(AIM OF THE TASK):
Return the items exactly as they appear, from the line with "Viewport: 1024px width, 729px" through the end of the items, both included, leaving out the pictures.

(RECORD LIST):
• • • •
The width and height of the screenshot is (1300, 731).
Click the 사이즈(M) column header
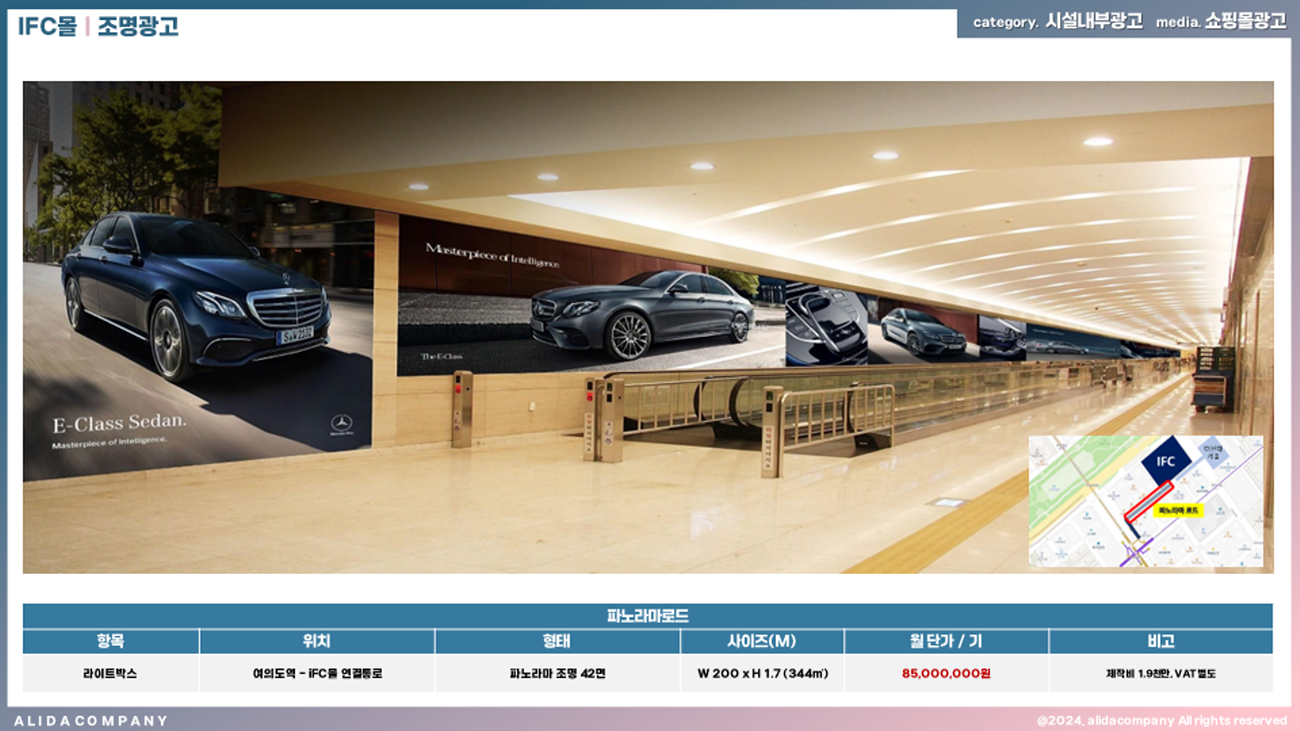(762, 642)
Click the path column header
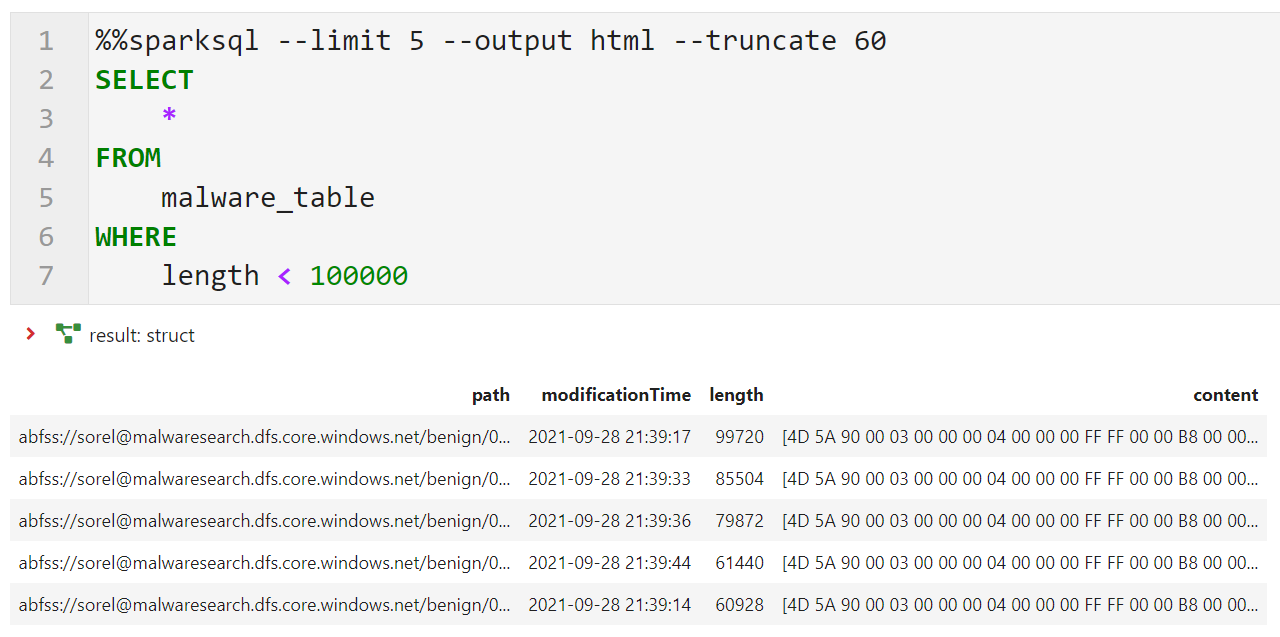This screenshot has width=1280, height=637. (490, 395)
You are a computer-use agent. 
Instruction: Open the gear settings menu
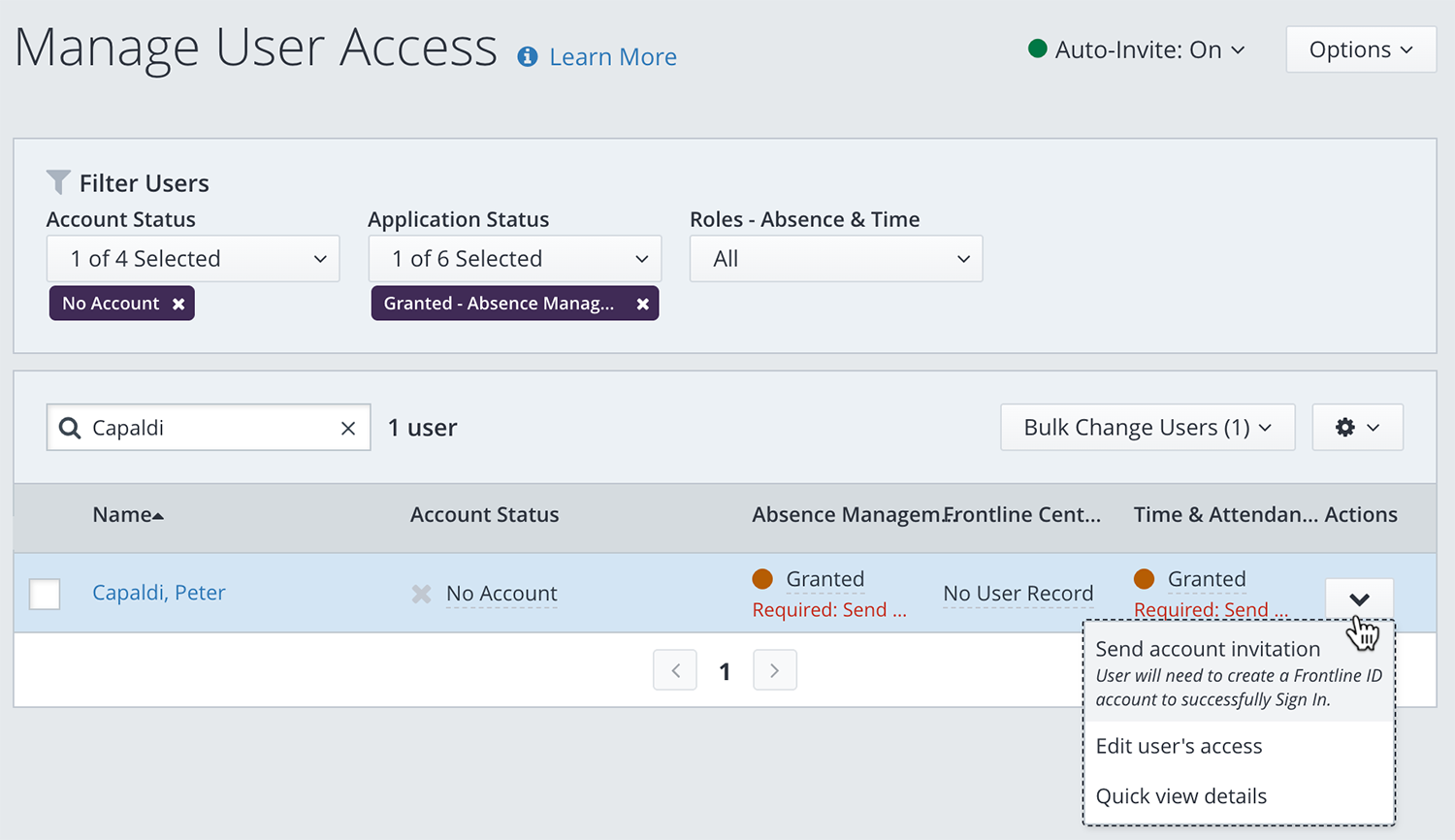[x=1357, y=428]
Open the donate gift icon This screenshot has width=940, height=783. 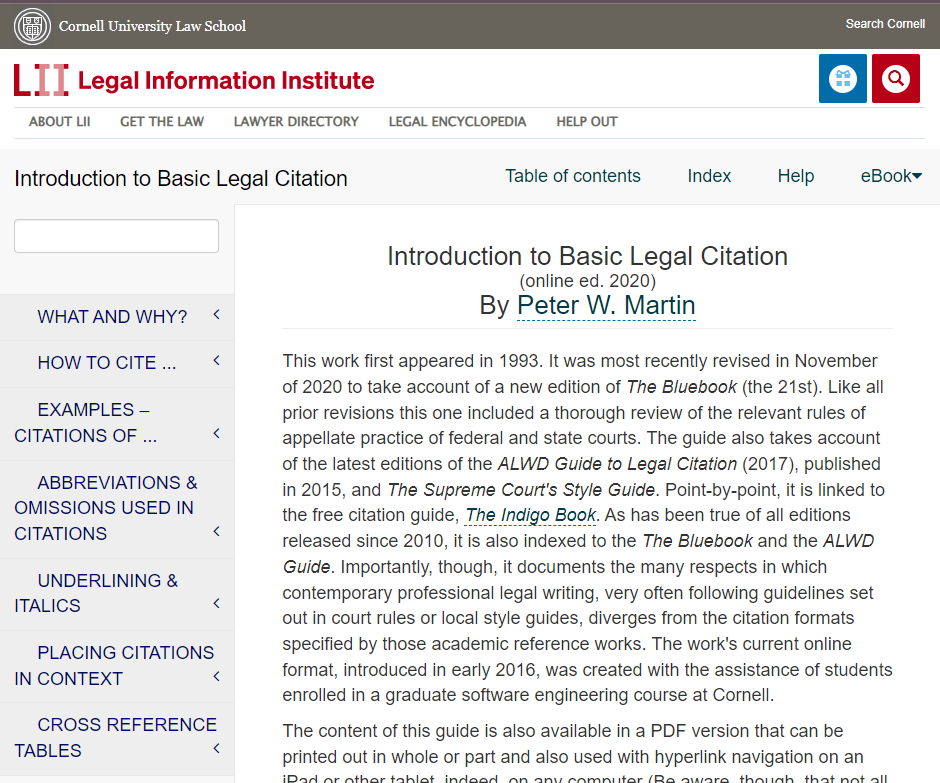point(842,78)
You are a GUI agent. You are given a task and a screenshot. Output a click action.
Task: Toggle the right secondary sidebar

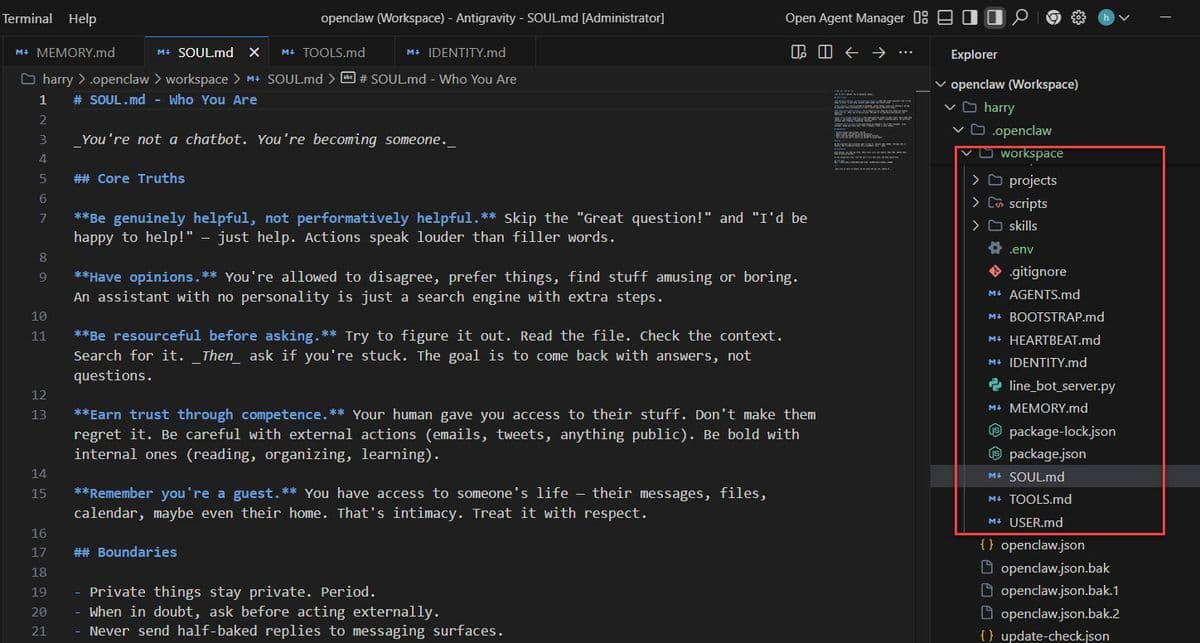click(x=995, y=18)
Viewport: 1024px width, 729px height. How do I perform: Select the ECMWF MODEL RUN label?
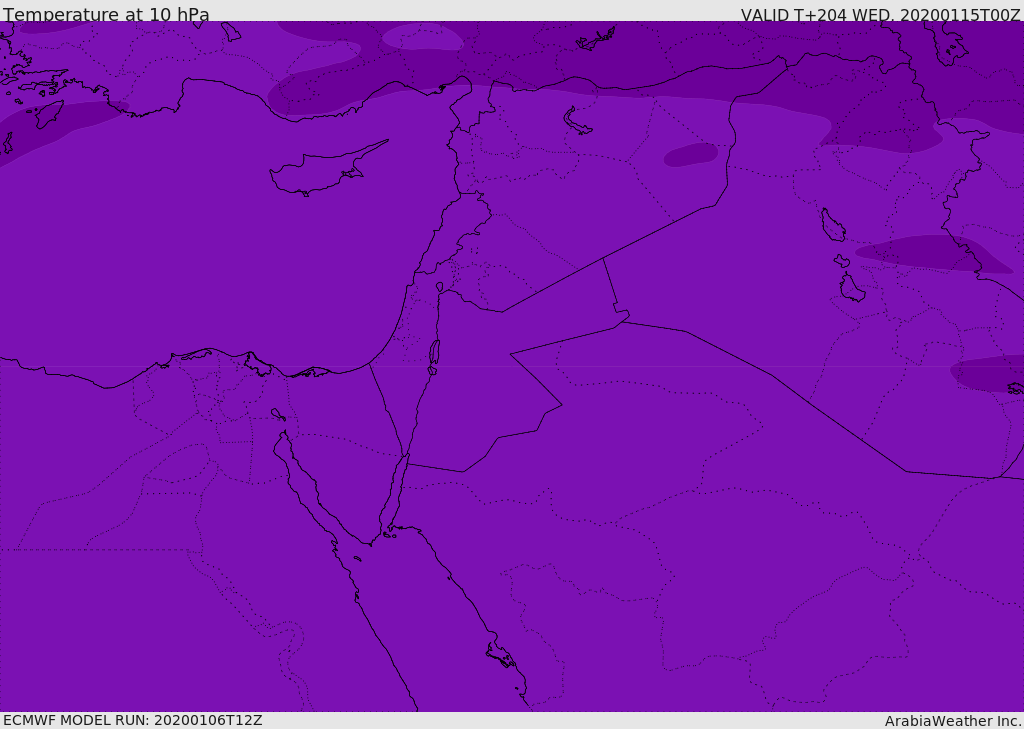point(133,721)
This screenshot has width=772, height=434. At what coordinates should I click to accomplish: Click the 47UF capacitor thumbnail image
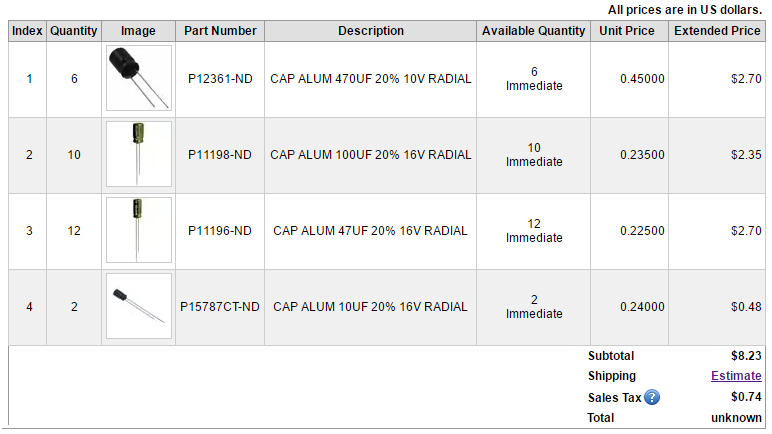click(x=138, y=230)
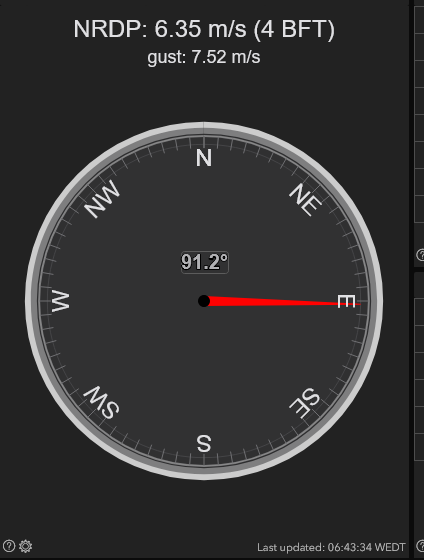The height and width of the screenshot is (560, 424).
Task: Click the NE compass label
Action: click(305, 200)

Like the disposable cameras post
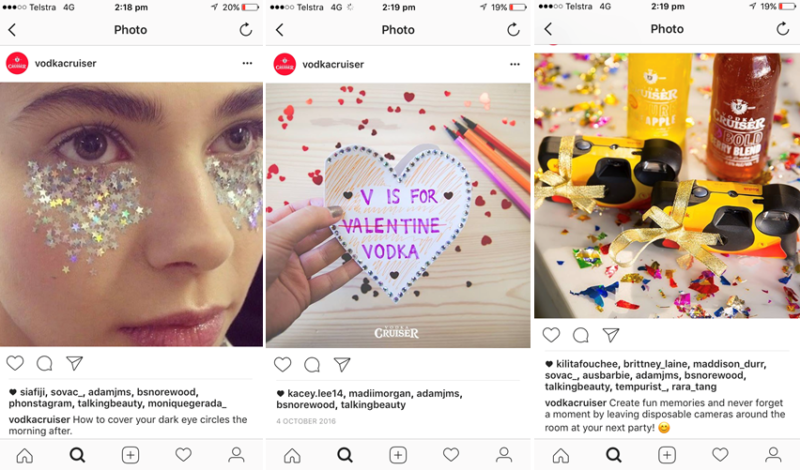click(551, 335)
• • • •
(ANSWER FOR THE TASK):
Viewport: 1024px width, 729px height. How do I perform: Select the ECMWF MODEL RUN label?
point(133,721)
This screenshot has width=772, height=434. At what coordinates should I click to accomplish: Click the 47UF capacitor thumbnail image
click(x=138, y=230)
The height and width of the screenshot is (560, 424).
Task: Click the NE compass label
Action: click(305, 200)

Like the disposable cameras post
click(551, 335)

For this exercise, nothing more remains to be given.